[Click-target data]

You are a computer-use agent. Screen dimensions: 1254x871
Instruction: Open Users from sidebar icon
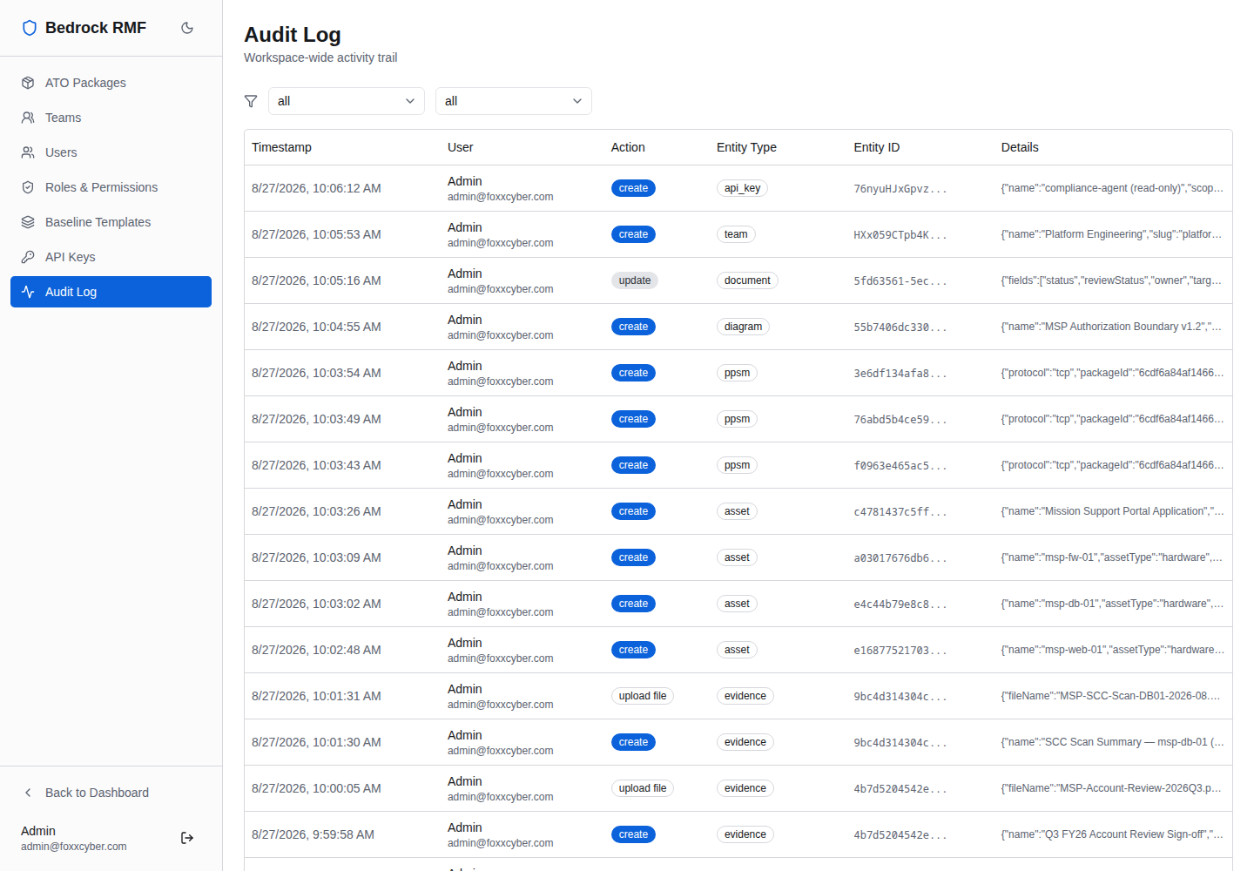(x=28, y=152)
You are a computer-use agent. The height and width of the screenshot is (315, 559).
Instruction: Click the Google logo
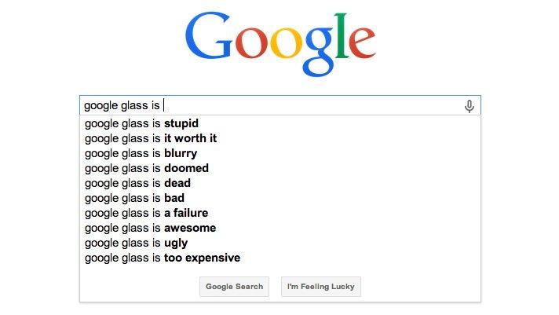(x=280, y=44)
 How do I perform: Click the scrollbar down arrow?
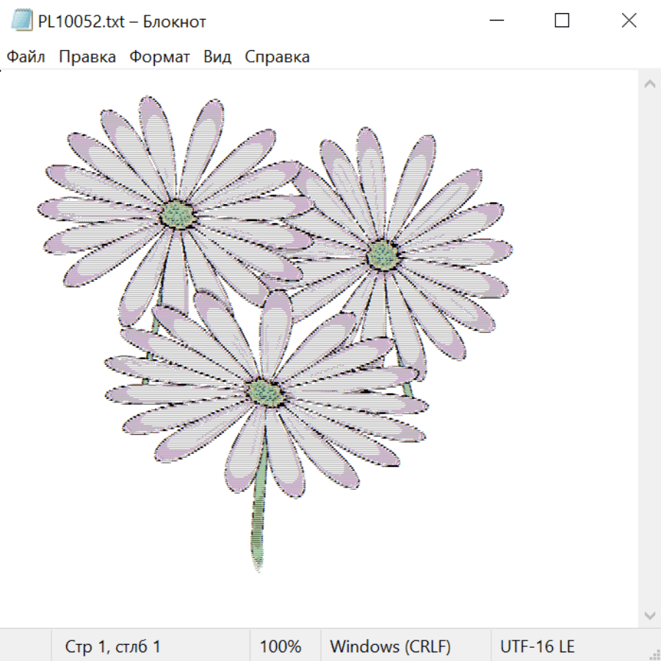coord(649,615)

---

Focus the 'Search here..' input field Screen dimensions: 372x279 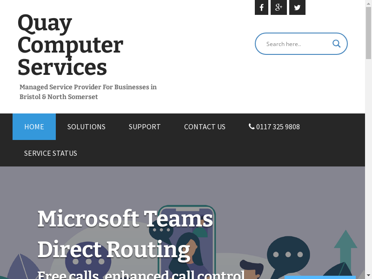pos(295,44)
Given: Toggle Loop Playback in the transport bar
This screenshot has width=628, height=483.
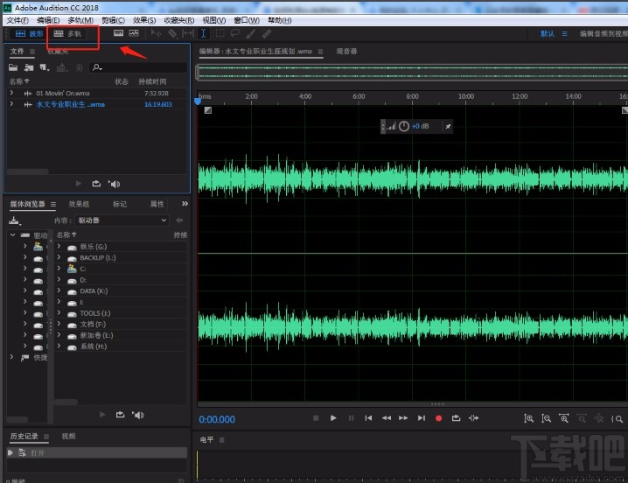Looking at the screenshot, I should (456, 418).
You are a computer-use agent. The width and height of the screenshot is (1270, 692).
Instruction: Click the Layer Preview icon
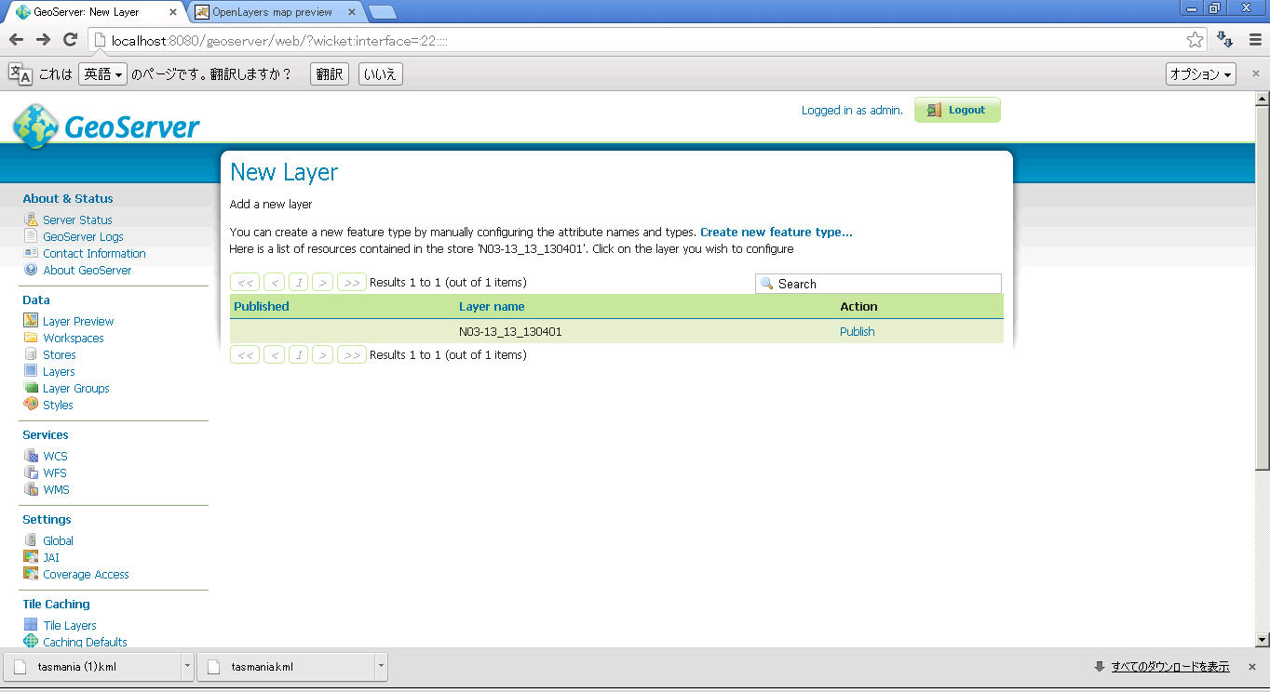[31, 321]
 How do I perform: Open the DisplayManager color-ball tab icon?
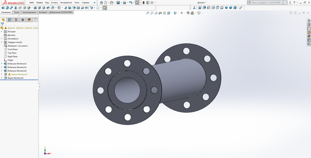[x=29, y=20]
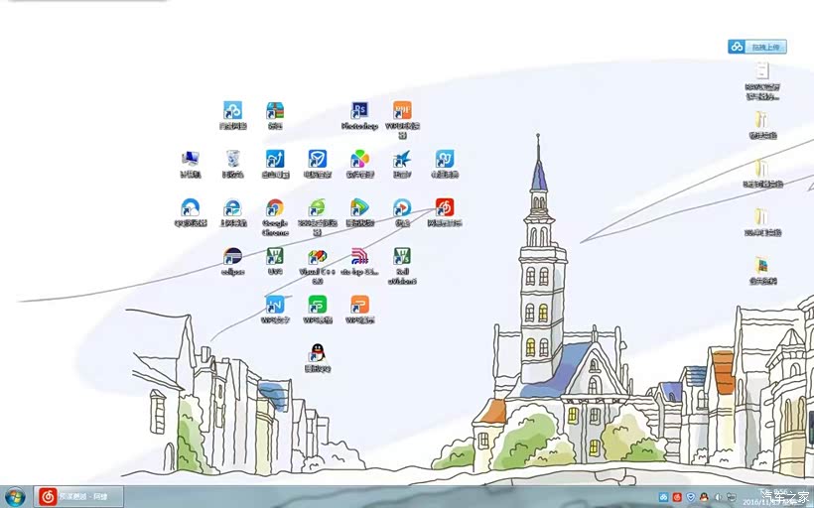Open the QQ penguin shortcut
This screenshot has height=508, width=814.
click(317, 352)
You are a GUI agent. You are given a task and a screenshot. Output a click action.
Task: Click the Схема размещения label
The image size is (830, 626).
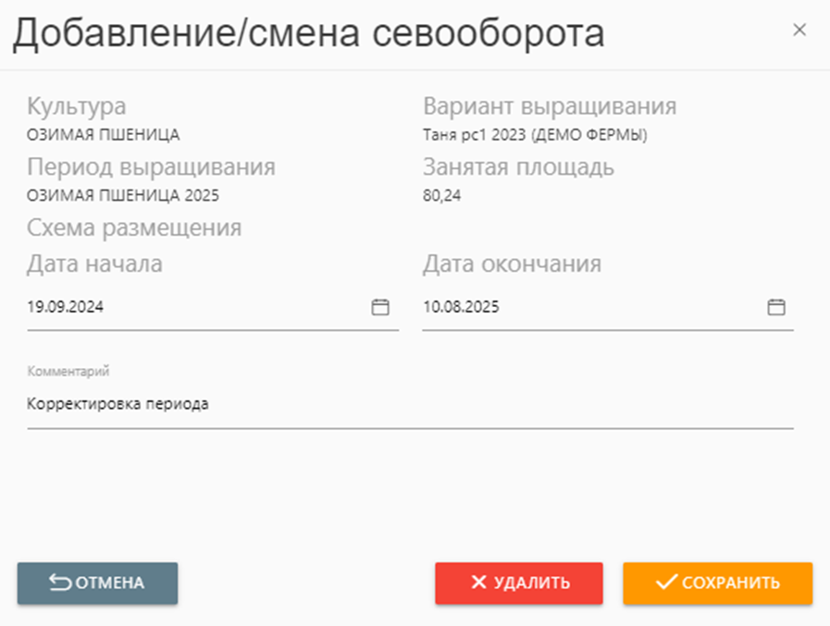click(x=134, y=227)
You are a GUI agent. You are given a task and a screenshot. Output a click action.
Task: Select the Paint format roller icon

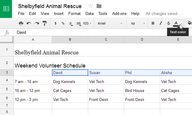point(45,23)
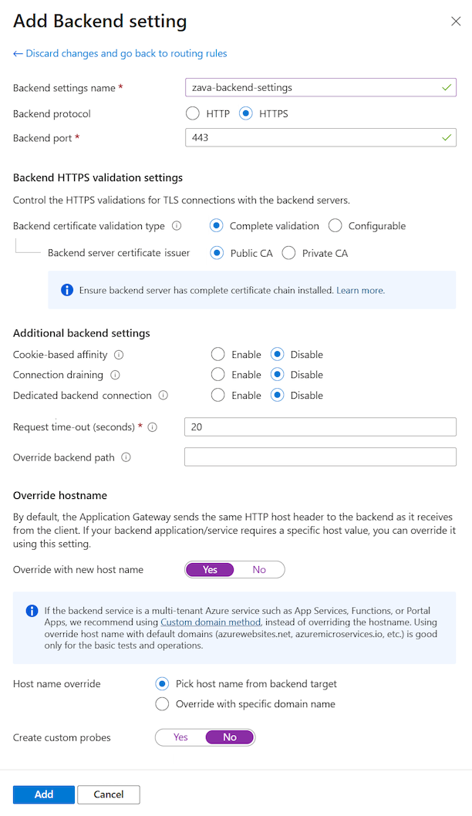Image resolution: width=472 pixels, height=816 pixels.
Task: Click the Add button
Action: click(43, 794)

#### Aim
Can you rewrite the part of the records that opens with the line containing "You are a computer-use agent. Screen" and closes with the line containing "coord(649,615)", changing "Instruction" to "Task" and leaving everything else as it is? Leave the pictures out of your answer.

#### Output of the task
You are a computer-use agent. Screen dimensions: 1254x871
Task: Open Users from sidebar icon
(x=28, y=152)
You are a computer-use agent. The height and width of the screenshot is (315, 559).
Task: Click the Google logo
(x=280, y=44)
 How do I perform: Click the scrollbar down arrow?
coord(649,615)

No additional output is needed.